While drawn from the Byzantine mythology of Microsoft’sHalogames, the series has made the sagacious decision to sever ties with 21 years of piled-up lore about Forerunners, Precursors, Prophets, Banished and other dramatic nouns with capital letters. It is in this new, unsullied timeline that we find the emerald-plated John-117, aka the Master Chief, here embodied in the 6’ 5” frame of Pablo Schreiber (Orange Is The New Black). Unlike in the games (or Pedro Pascal in The Mandalorian), Schreiber spends much of the show with his face on display, lending both humanity and intensity to a character largely a cipher before now. The show delves deeper into the man beneath the metal, drawing out a damaged vulnerability through both Schreiber’s performance and the character’s relationships with Yerin Ha’s teenage refugee and Natascha McElhone’s mad-eyed scientist, Dr Halsey. John isn’t a ‘good’ man — he’s a seasoned killer, forged into an unfeeling weapon by years of physical, psychological and chemical abuse.
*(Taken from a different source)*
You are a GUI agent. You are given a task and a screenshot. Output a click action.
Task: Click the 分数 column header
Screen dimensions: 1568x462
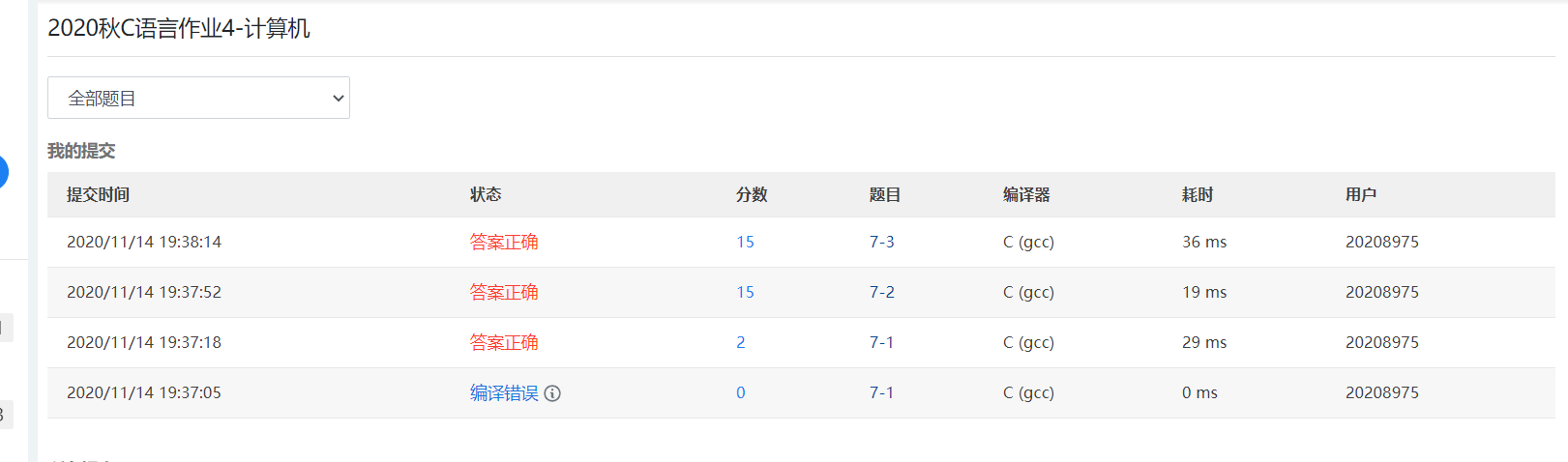tap(752, 194)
When the action does comes, it generally delivers — you’ll just need a little patience getting to it.

The broader setting is gratifyingly murky, too, with humanity’s UNSC quickly established as no less ruthless, bloodthirsty or up for a bit of light child-murder than the Covenant. Meanwhile, their harsh colonial rule has birthed fractured underclasses, from insurgents to pirates (including an excellent Bokeem Woodbine). It’s here that we find the show’s secondary plotline, in which Ha’s Kwan tries to free her home planet of Madrigal. But while this provides texture, it also slows things down, drawing us reluctantly away from the Chief, the search to uncover his past, and the mystery of the alien relic.

Sometimes this deliberate pacing leaves room for interesting character work — Kate Kennedy’s Kai-125 going through her own self-awakening; Charlie Murphy’s Makee, who has grown up among the Covenant — but oftentimes just leads to long, uneventful detours and stuffy info dumps. When the action does comes, it generally delivers — you’ll just need a little patience getting to it.

Spielberg, Jackson, Blomkamp and Garland are just a few of the names that have attempted this adaptation over the years. Now that it’s finally here, Halo does an admirable job of transforming the series’ first-person firefights into a compelling, serialised drama. It won’t trouble Arcane’s place as the current benchmark for video-game adaptations, but the show captures the chunky, tactile quality of the Master Chief perfectly, and its involving, surprisingly grim take on the Halo universe is one we’d like to see more of.

Hail to the Chief? Not quite, but despite some uneven plotting, this is a worthy adaptation that promises better things to come.